I think the kindest thing would be to ignore the message. The healthiest would be to ring her up and roar with laughter on the phone at her 'joke'.

Badgrief · 14/11/2023 23:20

Does your MiL thinks anything not eaten with a knife and fork is 'junk food'? How embarrassing for her. Good that you don't contact her any more because she's unlikely to admit her error

PyongyangKipperbang · 14/11/2023 23:21

And she isnt "old" at all! I am only a few years younger than her and would love this meal. My favourite food for dinners is Mexican or Morrocan as there are so many different options that can be put together to cover a variety of dietary requirements, a lot of friends are vegan, some veggies, some eat meat and some are veggie avoiders! Oh and one Coeliac.
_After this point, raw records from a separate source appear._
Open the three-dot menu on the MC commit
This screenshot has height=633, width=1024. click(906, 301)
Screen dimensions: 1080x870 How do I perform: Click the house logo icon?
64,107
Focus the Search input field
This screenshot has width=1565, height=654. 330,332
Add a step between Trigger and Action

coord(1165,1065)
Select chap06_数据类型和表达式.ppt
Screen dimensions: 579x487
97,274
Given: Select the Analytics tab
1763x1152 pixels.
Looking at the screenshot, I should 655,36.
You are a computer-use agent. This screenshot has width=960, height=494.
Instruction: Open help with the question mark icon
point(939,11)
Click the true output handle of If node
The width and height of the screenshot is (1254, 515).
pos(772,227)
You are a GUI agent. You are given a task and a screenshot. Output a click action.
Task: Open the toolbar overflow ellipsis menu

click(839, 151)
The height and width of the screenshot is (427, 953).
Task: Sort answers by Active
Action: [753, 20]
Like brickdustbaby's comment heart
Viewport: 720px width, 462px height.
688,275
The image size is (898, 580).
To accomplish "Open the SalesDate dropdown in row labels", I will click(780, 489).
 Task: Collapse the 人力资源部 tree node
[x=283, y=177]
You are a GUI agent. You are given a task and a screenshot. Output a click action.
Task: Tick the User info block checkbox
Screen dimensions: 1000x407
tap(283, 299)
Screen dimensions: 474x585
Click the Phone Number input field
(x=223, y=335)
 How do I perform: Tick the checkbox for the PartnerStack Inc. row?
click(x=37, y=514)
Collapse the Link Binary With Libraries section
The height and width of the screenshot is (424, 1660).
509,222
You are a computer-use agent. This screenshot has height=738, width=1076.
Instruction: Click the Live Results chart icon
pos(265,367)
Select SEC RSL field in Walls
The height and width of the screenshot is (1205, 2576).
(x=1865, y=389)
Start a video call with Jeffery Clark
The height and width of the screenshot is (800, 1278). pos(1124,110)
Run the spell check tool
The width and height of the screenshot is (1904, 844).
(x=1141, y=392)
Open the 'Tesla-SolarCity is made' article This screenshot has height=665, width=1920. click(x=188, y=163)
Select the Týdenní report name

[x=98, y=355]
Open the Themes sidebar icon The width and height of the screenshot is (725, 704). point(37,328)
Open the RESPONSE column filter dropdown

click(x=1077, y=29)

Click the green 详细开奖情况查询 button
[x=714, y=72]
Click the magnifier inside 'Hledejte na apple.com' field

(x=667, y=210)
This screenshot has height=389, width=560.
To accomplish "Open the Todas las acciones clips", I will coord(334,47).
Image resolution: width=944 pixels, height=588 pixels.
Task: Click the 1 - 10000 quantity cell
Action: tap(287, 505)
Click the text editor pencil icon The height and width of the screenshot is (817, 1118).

She would definitely consider my meals as junk if that is her standard.

goingtotown · 14/11/2023 23:21

xyz111 · 14/11/2023 23:17

Hope I'm not the only one who had to Google UPF.....

I did the same as you 😂

SoShallINever · 14/11/2023 23:24

Good Lord, how rude.
I'd reply "there is only one person here who has reason to be embarrassed about any of this, and it's you, you are bonkers".

PyongyangKipperbang · 14/11/2023 23:24

PabloandGustheGreySquirrels · 14/11/2023 23:19

As I said above in reply to a PP, it will be because it was an 'eat with your hands' meal that people of her generation likely see as junk food or something you'd have casually or for lunch. She also likely presumed that it was from a do-it-yourself packet.
I don't think it's racism I think it's snobbery from someone who isn't very bright nor very perceptive

"Her generation"?!!

She is in her 50's not her eighties! We grew up in the 70's and 80's when the world of food really expanded, I grew up eating all sorts of different cuisines and have done even more since becoming an adult.

The issue is not her age, I assure you. Its her attitude and snobbery.